So, to answer the question properly, more information is needed:

1. Does “energy savings” refer to energy cost savings or energy consumption savings or both?
2. Does “energy savings” include both consumption savings, e.g., kWh, and demand savings, e.g., kW?
3. Does “energy savings” refer to the savings in:
• whole building energy consumption, e.g., kBtu/year, OR
• primary energy source consumption, e.g., whole building electricity consumption, e.g., kWh/year, and/or whole building fuel consumption, e.g., CCF natural gas/year or gallons of oil/year? OR
• impacted building end-use energy consumption, e.g., savings in cooling energy, savings in heating energy, savings in ventilation energy, etc.? OR
• energy consumption of the new high efficiency equipment as compared to that of the existing inefficient equipment?
4. Are the energy savings estimated using actual weather conditions (in a particular year) or are they estimated using a typical meteorological year, i.e., weather-normalized to remove the influence of weather impacts?
5. Are the energy savings the estimated savings in the first year or are they the savings over the equipment’s useful lifetime? If lifetime savings, has energy cost escalation and/or potential equipment performance degradation (over time) and the time value of money been considered?
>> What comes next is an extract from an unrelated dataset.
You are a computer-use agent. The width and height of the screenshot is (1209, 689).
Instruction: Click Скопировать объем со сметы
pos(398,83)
Providing a simple answer to “what are the energy savings” without qualifying the basis for the estimate is meaningless. At a minimum, “energy savings” should always be qualified as either an “energy consumption savings” or “energy cost savings.”
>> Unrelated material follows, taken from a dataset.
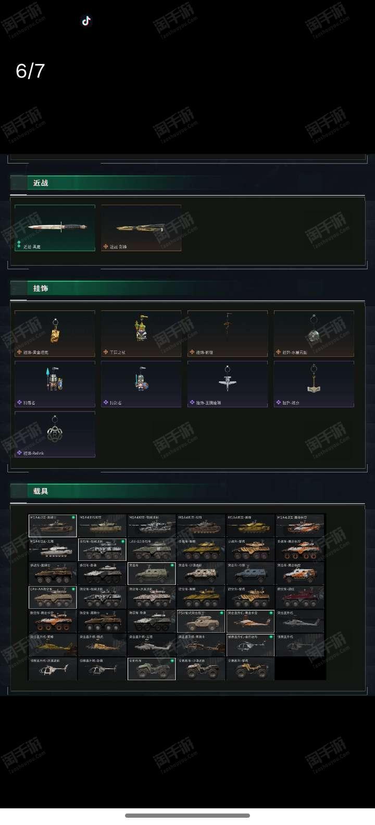Select the black-handled dagger melee skin

[55, 228]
In our experience at SRS conducting technical due diligence for thousands of energy efficiency projects seeking third party financing approval, best practice to estimate “energy savings” associated with the replacement of existing inefficient equipment with new high efficiency equipment includes the following key steps:

1. Determine annual whole building energy consumption, e.g., kBtu/year. This may be done, for example, by collecting at least a year’s worth of utility bill data, or by referring to published energy use intensity (kBtu/ft²-yr) data for the building type, size and location, or by modeling.
   If utility bill data are relied upon, the data should be weather-normalized to adjust for unusual weather that might have existed during the baseline period, such as an abnormally cold summer or warm winter. Since modeling commonly relies on local weather in a typical meteorological year, it is not necessary to make a weather-normalization adjustment using this approach.
2. Estimate the energy consumption of each major building end-use (published data such as DOE’s Commercial Building Energy Consumption Survey (CBECS) or modeling should be able to provide this). Again, the data should be specific to the building type, its location, and be weather-normalized.
3. Estimate the energy efficiency metric(s) of the existing equipment being replaced considering that its initial design performance may have degraded with time, e.g., replacement of a 20-year old roof-top air conditioning unit. The original equipment specifications, knowledge of the local building energy code or the ASHRAE 90.1 standard that existed at the time the equipment was installed may be helpful in gaining insight into the energy efficiency metrics.
4. Identify the energy efficiency metric(s) of the new high efficiency equipment that will be replacing the existing inefficient equipment. These metrics can be obtained directly from the equipment manufacturer.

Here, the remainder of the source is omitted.